Ford F-Series sales have undoubtedly been constrained by inventory availability this year. Even so, it was notable that GM posted a strong double-digit increase in full-size truck deliveries while F-Series deliveries were down 8.9% year over year. F-Series inventory should be improving by now -- but apparently not enough to allow Ford to retake market share from GM.
The 2015 Chevy Silverado will bring in lots of profit
GM's success in the full-size truck market hasn't been a one- or two-month anomaly, either. Looking at the first half of 2015 as a whole, Chevy Silverado sales are up 14.6% year over year, while GMC Sierra sales have risen 8.2%. Average transaction prices have remained strong, too.
On a combined basis, dealers have delivered 376,672 full-size GM trucks year-to-date, edging out Ford's 357,180 F-Series deliveries. If the 2015 Chevy Silverado and GMC Sierra experience a similar level of sales growth in the second half of the year, GM dealers would deliver nearly 100,000 more full-size trucks than in 2014.
Considering that full-size trucks can generate $10,000 or more of profit -- especially when decked out with lots of options -- this means that the Silverado and Sierra may deliver nearly $1 billion in incremental operating profit this year.
Midsize trucks are helping, too
Even for a company as big as General Motors, $1 billion in incremental profit is a huge number.

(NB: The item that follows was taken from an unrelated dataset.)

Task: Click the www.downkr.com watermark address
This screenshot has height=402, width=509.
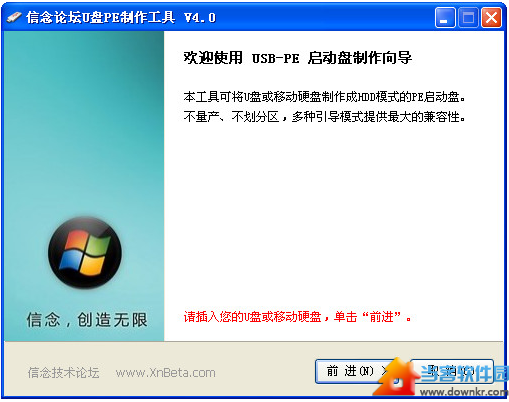Action: click(x=464, y=391)
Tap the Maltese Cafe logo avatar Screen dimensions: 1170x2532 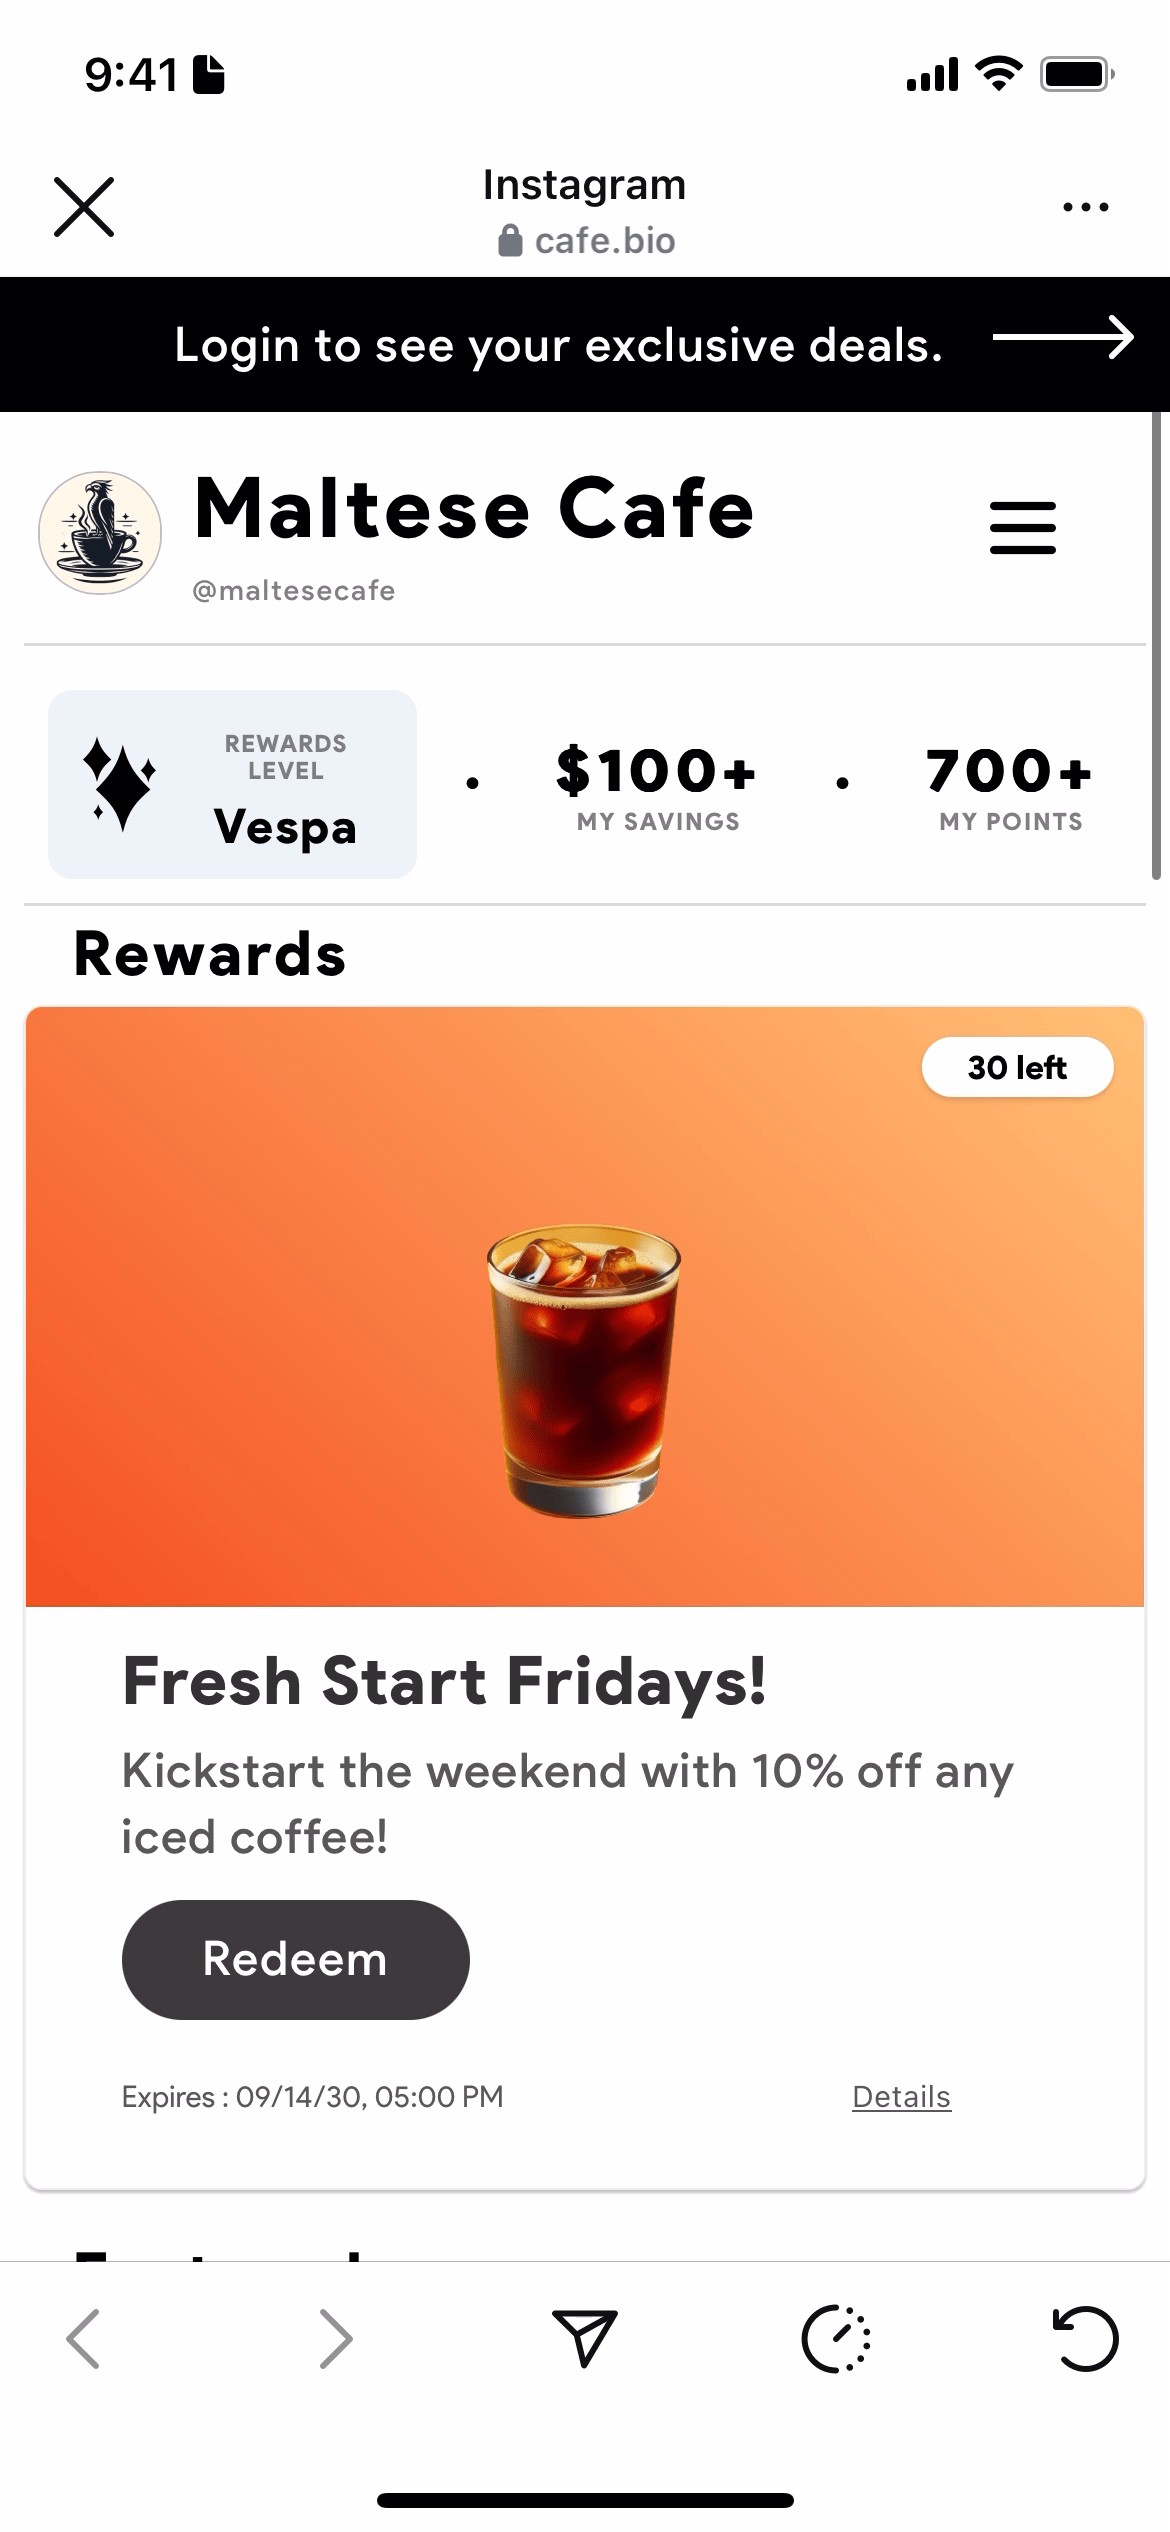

But the 2015 Chevy Silverado isn't the only truck that's hard at work for GM -- it's also having huge success in the midsize truck market.
GM reintroduced the Chevy Colorado and GMC Canyon midsize trucks last year in a bid to diversify its truck lineup and penetrate an underserved market segment. Ford exited the midsize truck market a few years ago when it stopped selling the Ranger in the U.S., leaving the Toyota Tacoma as the main competition for GM's new midsize trucks.
Many analysts worried that by offering these cheaper trucks, GM would cannibalize more profitable sales of full-size trucks. But based on the strong sales of the 2015 Chevy Silverado, this doesn't seem to have been a problem.
GM's midsize trucks have earned great reviews, and buyers have been snapping them up as fast as General Motors can make them. With such robust demand, GM doesn't need to offer much in the way of incentives, so these trucks will also contribute plenty of profit, albeit less than the Silverado. It's just one more way that General Motors is profiting from its strong position in the U.S. pickup market.